Realizado o julgamento, foi a Ré condenada a pagar ao Autor a quantia de MOP50.808,64, acrescida de juros moratórios à taxa legal a contar do dia seguinte ao da notificação da sentença até efectivo e integral pagamento.
Inconformada, interpôs a Ré recurso jurisdicional para este TSI, em cujas alegações formulou as seguintes conclusões:
“I. Vem o presente recurso interposto da sentença proferida pelo douto Tribunal Judicial de Base que julgou a acção procedente e condenou a Ré, ora Recorrente, no pagamento de uma indemnização ao Autor no valor global MOP42.230,00 a título de compensação pelo trabalho prestado pelo Autor após seis dias de trabalho consecutivo em cada período de 7 dias.
II. Salvo devido respeito, que se adianta ser muito, está a Recorrente em crer que a sentença proferida a final nunca poderia ter decidido como decidiu em violação e incorrecta aplicação das normas jurídicas que lhe servem de fundamento, mostrando-se, por isso, inquinada de erro na aplicação do Direito.
III. O Tribunal a quo não interpretou correctamente o sentido da norma ora em crise, ou seja o artigo 17º do DL n.º 24/89/M, nem a norma contida no artigo 18º do mesmo diploma.
IV. Uma leitura atenta do disposto no artigo 17º do DL n.º 24/89/M permite concluir que os trabalhadores têm direito a gozar em cada período de sete dias um período de descanso de vinte e quatro horas consecutivas – o qual será fixado de acordo com as exigências de funcionamento da empresa – sem referir se o mesmo se refere a um dia, por exemplo, a uma segunda – feira, ou a parte de uma segunda – feira e parte da terça – feira seguinte, (indo aliás neste sentido nota n.º 3º do douto acórdão n.º 253/2002, citado pelo Tribunal a quo na decisão ora em crise).
V. Atento o Artigo 17º, o empregador pode escolher, dentro de cada período de sete dias, o momento em que deve ocorrer o descanso, sem necessidade de ter em conta o número de dias consecutivos de trabalho que ocorrem antes e depois do dia de descanso.
VI. A Lei não proíbe que se trabalhe mais do que seis dias consecutivos – como defendia o Autor e veio a ser entendido pelo Tribunal – mas apenas impõe que em cada período de sete dias, 24 horas consecutivas sejam de descanso, o qual pode calhar em qualquer um dos dias desse período de 7 dias, independentemente do número de dias de trabalho consecutivos que lhe precedem ou que se seguem.
VII. A expressão “em cada período de sete dias” não impõe o momento exacto em que o descanso deve ocorrer, isto é, não impõe que seja no 7º, apenas determina o intervalo de tempo – sete dias – em que esse mesmo descanso deve ser gozado.

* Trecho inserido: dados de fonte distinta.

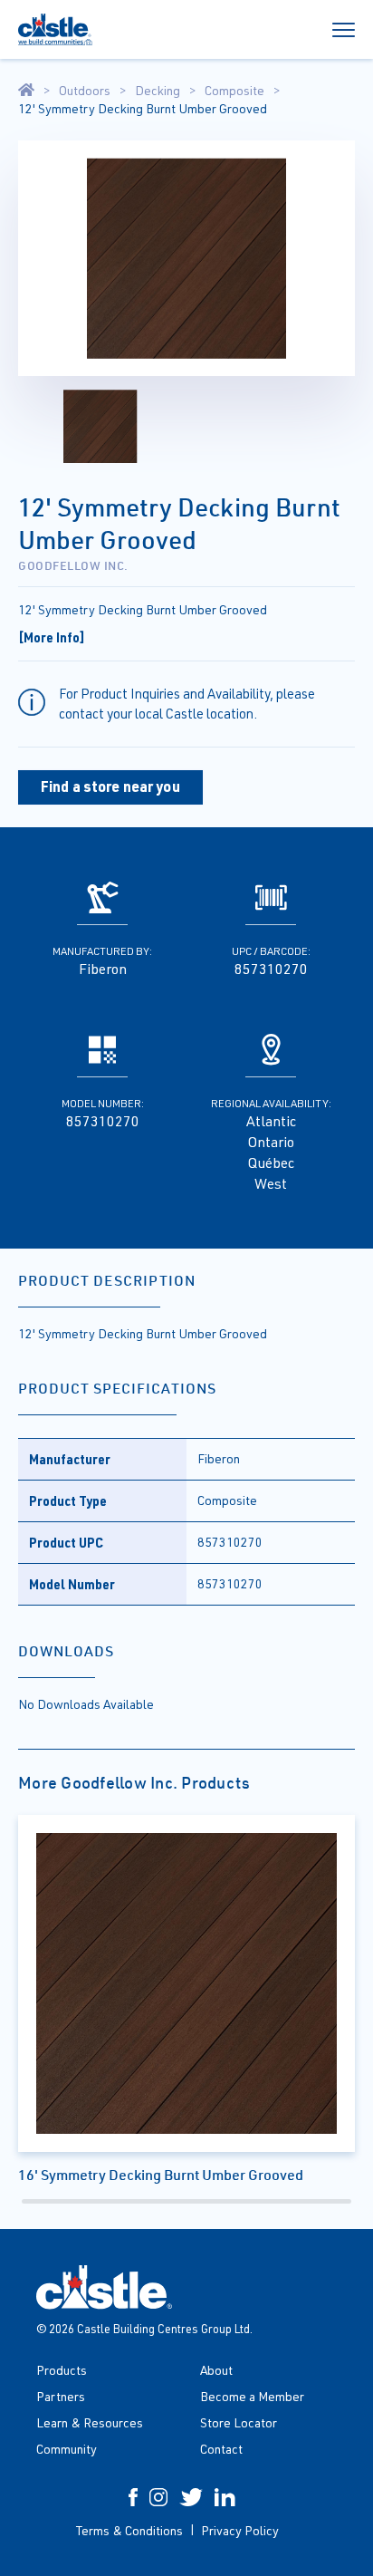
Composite (234, 90)
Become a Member (252, 2396)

VIII. Veja-se aliás que no mencionado artigo 17º não se faz menção a dias de trabalho consecutivo mas apenas exige que o período de descanso seja de 24 horas consecutivas em cada período de sete dias sem cuidar de saber quantos dias o trabalhador trabalhou antes desse dia e quantos vai trabalhar depois.
IX. Do que se vem dizendo e do que se retira da leitura atenta do preceito parece evidente que o princípio do descanso semanal não equivale a um princípio de descanso ao sétimo dia, ou seja, ao fim de 6 dias de trabalho.
X. Aliás, a epígrafe do Artigo 17º é “Descanso Semanal” e não “Descanso ao Sétimo Dia”.
XI. O legislador da RAEM não impôs qualquer limitação ao número de dias de trabalho seguidos desde que o trabalhador goze de um período de descanso em cada período de sete dias, e tanto assim é que o artigo 18º do DL 24/89/M expressamente prevê a possibilidade de não se gozar um período de descanso de 24 horas em cada período de 7 dias, caso em que ao trabalhador deve ser concedido um “descanso consecutivo de quatro dias por cada conjunto de quatro semanas ou fracção”.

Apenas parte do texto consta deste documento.